# Reconciling two viewpoints for spectra

As a novice in algebraic topology, I'm trying to grasp the concept of a spectrum. Let me first sketch two motivations.

One motivation goes like this: for singular cohomology of spaces, we have $H^n(X;G)=[X,K(G,n)]$. We observe that these Eilenberg-Mac Lane spaces are such that the maps $K(G,n)\to \Omega K(G,n+1)$ are weak homotopy equivalences. We get the notion of an $\Omega$-spectrum, and realize that any such spectrum gives rise to an (extraordinary reduced) cohomology theory in this way. We can then prove that actually any such cohomology theory on CW complexes arises in this fashion. Thus a spectrum is a cohomology theory (well, an $\Omega$-spectrum actually, but never the matter).
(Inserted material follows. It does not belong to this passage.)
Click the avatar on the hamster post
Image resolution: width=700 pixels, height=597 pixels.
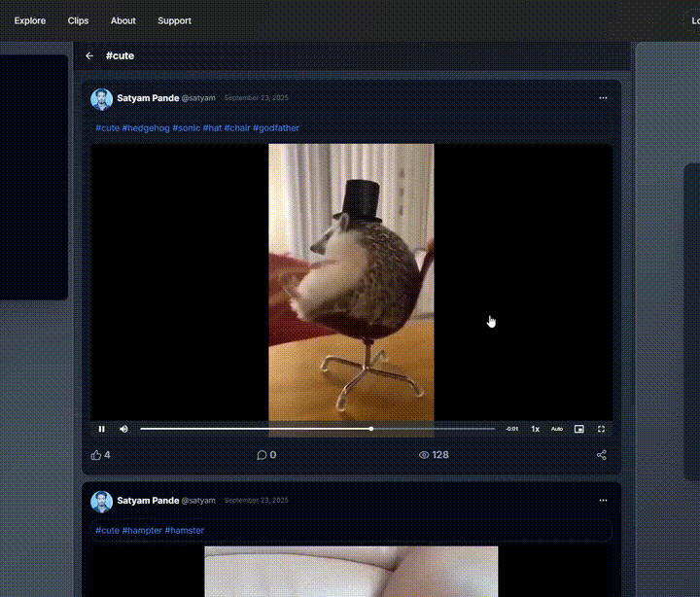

Here's another one. Spectra, whatever that will be, should be the objects of a category where stable phenomena occur. So for instance, Freudenthal's theorem says that for $X$ a finite CW complex, the suspension colimit $colim_k [\Sigma^k X,\Sigma^k Y]$ stabilizes for sufficiently large $k$. We would like this colimit to be a the group of morphisms from a spectrum associated to $X$ to a spectrum associated to $Y$. This will be what the suspension spectra will accomplish: that colimit will be exactly $[\Sigma^\infty X,\Sigma^\infty Y]$.

This is all fine and well, but I don't understand how the same object can come to realize both objectives at the same time. Moreover, both point of views are used at the same time when, for instance, we consider $E^*(E)$ for a spectrum $E$ (which is what we can quickly identify with the group of stable $E$-cohomological operations).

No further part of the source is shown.